Quatre ans avant mon diplôme, je souhaitais m'orienter vers la psychologie clinique chez les enfants. Ce qui m'intéressait, c'était d'explorer les ressorts du cerveau et notamment ceux de la créativité humaine. Comment un être humain est-il capable de créer ? L'un de mes professeurs m'a suggéré de poursuivre mes études aux Etats-Unis. J'ai fait un master à Harvard et un PhD en management à Cornell University.
Quelles sont d'après vous les différences entre le système universitaire français et le système universitaire singapourien ?
En fait, je crois qu'il a plus de similitudes qu'on veut bien le croire. En general, les Français et les Singapouriens sont, par exemple, très similaires dans la manière dont ils contribuent aux discussions en classe. Les eleves ont tendance à s'exprimer seulement quand ils sont à même de produire un discours structuré et argumenté qui apporte une véritable contribution au débat. Par comparaison, l'environnement anglo-saxon encourage davantage les interactions et les étudiants s'expriment plus spontanément.
Et les différences?
Les différences se situent plus dans le contenu des enseignements que dans le système éducatif lui-même, notamment en ce qui concerne la philosophie, l'histoire et la littérature . Dans le système français, ces enseignements sont introduits plus tôt, dès les petites classes et sont pris très au sérieux.
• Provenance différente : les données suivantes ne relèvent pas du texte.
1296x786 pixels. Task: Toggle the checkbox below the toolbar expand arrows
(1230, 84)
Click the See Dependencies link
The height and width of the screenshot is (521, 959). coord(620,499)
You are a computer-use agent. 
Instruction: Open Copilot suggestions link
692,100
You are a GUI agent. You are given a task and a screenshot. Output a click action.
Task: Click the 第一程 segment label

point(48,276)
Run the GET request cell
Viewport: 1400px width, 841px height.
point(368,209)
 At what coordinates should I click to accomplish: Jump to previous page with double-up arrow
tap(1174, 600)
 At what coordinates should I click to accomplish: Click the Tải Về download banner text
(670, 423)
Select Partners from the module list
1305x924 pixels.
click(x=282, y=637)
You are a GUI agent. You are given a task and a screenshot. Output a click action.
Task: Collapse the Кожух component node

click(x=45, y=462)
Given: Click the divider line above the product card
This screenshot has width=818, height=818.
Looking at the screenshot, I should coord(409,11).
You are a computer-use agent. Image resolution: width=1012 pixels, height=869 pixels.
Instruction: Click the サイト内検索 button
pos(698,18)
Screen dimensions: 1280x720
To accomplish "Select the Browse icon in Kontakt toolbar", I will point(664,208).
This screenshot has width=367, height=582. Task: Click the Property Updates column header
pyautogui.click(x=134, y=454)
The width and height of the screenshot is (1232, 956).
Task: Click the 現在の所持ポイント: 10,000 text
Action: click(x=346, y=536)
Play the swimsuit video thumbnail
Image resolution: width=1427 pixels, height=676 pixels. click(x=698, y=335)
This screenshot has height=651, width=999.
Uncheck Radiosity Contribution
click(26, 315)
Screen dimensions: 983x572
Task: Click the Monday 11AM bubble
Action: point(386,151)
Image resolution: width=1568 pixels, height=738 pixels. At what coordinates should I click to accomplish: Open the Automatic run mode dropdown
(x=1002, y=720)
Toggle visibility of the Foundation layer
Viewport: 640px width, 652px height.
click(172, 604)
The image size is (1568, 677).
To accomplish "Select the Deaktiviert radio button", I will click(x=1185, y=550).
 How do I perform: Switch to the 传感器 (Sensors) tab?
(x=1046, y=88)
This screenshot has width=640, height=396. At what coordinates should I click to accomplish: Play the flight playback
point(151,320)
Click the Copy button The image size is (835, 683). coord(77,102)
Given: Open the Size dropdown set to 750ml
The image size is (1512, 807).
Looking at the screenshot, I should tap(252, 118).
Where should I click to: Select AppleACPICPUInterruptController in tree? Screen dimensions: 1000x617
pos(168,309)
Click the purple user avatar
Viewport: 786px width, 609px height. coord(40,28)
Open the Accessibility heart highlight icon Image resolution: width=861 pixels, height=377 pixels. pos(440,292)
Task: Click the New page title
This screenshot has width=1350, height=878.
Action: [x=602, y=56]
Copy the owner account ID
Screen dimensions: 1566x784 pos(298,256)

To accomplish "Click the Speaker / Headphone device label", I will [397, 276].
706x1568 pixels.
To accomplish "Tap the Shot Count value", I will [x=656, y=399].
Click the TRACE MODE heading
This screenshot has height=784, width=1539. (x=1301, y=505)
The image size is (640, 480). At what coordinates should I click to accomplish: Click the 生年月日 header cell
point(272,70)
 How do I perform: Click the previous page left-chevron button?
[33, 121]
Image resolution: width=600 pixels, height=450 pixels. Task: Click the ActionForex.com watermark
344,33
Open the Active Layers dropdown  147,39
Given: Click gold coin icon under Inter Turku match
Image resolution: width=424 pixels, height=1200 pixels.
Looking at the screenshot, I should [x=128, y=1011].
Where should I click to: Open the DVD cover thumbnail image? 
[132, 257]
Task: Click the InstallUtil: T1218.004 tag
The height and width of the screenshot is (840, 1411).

C'est moins le cas à Singapour. Selon moi, l'enjeu majeur d'un système éducatif aujourd'hui est d'apporter à ses étudiants la capacité d'être créatif. Mais la créativité n'est pas l'apanage d'une discipline. Elle peut être développée aussi bien avec les mathématiques qu'au travers des arts et de la philosophie.
Pensez-vous que cette créativité est suffisamment mise en valeur dans les programmes éducatifs singapouriens ?
Dans le système français, la créativité est implicite. Ce n'est pas forcément vrai à Singapour mais cela change. Depuis 10 ans, le système singapourien tente, dès l'école primaire, de pousser ses élèves à être plus créatifs et moins scolaires. Cela crée beaucoup de débats. Le système singapourien essaie en permanence de se réformer et de s'adapter aux enjeux qui se pose à lui. Selon moi, il y réussit plutôt bien.
Comment le système éducatif peut-il évoluer pour favoriser davantage le développement de la créativité ?
Je ne crois pas qu'une culture soit plus créative qu'une autre. Je crois par contre qu'une culture s'enrichit, quand sans abandonner ce qui fait sa spécificité, elle est capable de saisir certains des éléments qui font la force des autres. L'Asie n'est pas moins créative que le monde occidental. Elle l'est différemment, dans un environnement oriental qui accorde, par exemple, davantage d'importance aux exigences d'efficacité (faire en sorte que la solution trouvée soit vraiment une réponse effective au problème posé), alors qu'en occident on pourra être plus sensible au caractère « vraiment unique/ distinctif » de la solution. On voit bien à quel point il s'agit essentiellement d'une différence de perspective : pour un Américain, le développement de la créativité passera par davantage de travail collectif ; pour un Singapourien ce sera, à l'inverse, en l'incitant à s'affirmer davantage dans le groupe. Entre les deux, la France constitue une forme intermédiaire.
Comment l'ESSEC peut-elle participer à cet enrichissement mutuel entre la France et Singapour ?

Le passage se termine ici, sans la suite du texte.